Assignment: Could you print the full listing again, exactly as written?

Available data:
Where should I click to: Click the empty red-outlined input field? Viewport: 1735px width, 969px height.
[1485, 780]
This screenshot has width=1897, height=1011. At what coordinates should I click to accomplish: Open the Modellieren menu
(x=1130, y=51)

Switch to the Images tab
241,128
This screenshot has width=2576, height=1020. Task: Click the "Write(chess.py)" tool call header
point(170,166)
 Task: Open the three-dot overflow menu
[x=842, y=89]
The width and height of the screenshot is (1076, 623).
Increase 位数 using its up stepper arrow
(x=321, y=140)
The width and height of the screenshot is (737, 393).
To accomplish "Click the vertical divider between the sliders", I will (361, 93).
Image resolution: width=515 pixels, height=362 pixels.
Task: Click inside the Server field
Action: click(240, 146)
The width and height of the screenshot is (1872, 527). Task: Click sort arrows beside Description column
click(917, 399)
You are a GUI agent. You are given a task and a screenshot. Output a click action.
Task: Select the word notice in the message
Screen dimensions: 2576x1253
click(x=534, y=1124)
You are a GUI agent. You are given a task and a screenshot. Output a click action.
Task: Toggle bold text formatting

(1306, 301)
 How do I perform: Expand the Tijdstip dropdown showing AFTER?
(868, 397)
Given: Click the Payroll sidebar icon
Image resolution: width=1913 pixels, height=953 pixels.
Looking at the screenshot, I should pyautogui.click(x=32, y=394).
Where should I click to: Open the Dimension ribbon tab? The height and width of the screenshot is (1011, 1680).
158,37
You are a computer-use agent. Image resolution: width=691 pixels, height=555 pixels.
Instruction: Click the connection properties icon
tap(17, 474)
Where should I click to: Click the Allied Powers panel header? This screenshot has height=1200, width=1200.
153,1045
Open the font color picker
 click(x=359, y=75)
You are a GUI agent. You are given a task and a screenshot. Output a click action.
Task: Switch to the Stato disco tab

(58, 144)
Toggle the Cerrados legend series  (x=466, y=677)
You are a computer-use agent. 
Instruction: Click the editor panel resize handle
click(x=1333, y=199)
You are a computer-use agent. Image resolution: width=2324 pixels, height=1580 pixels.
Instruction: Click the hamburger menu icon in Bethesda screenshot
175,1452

Output of the exercise:
Where should I click to: Click the empty red-outlined input field? Viewport: 1735px width, 969px height.
[1485, 780]
This screenshot has width=1897, height=1011. At what coordinates should I click to accomplish: Open the Modellieren menu
(x=1130, y=51)

Switch to the Images tab
241,128
This screenshot has width=2576, height=1020. Task: Click the "Write(chess.py)" tool call header
point(170,166)
 Task: Open the three-dot overflow menu
[x=842, y=89]
The width and height of the screenshot is (1076, 623).
Increase 位数 using its up stepper arrow
(x=321, y=140)
The width and height of the screenshot is (737, 393).
To accomplish "Click the vertical divider between the sliders", I will (361, 93).
Image resolution: width=515 pixels, height=362 pixels.
Task: Click inside the Server field
Action: click(240, 146)
The width and height of the screenshot is (1872, 527). Task: Click sort arrows beside Description column
click(917, 399)
You are a GUI agent. You are given a task and a screenshot. Output a click action.
Task: Select the word notice in the message
Screen dimensions: 2576x1253
click(x=534, y=1124)
You are a GUI agent. You are given a task and a screenshot. Output a click action.
Task: Toggle bold text formatting

(1306, 301)
 How do I perform: Expand the Tijdstip dropdown showing AFTER?
(868, 397)
Given: Click the Payroll sidebar icon
Image resolution: width=1913 pixels, height=953 pixels.
Looking at the screenshot, I should pyautogui.click(x=32, y=394).
Where should I click to: Open the Dimension ribbon tab? The height and width of the screenshot is (1011, 1680).
158,37
You are a computer-use agent. Image resolution: width=691 pixels, height=555 pixels.
Instruction: Click the connection properties icon
tap(17, 474)
Where should I click to: Click the Allied Powers panel header? This screenshot has height=1200, width=1200.
153,1045
Open the font color picker
 click(x=359, y=75)
You are a GUI agent. You are given a task and a screenshot. Output a click action.
Task: Switch to the Stato disco tab

(58, 144)
Toggle the Cerrados legend series  (x=466, y=677)
You are a computer-use agent. 
Instruction: Click the editor panel resize handle
click(x=1333, y=199)
You are a computer-use agent. Image resolution: width=2324 pixels, height=1580 pixels.
Instruction: Click the hamburger menu icon in Bethesda screenshot
175,1452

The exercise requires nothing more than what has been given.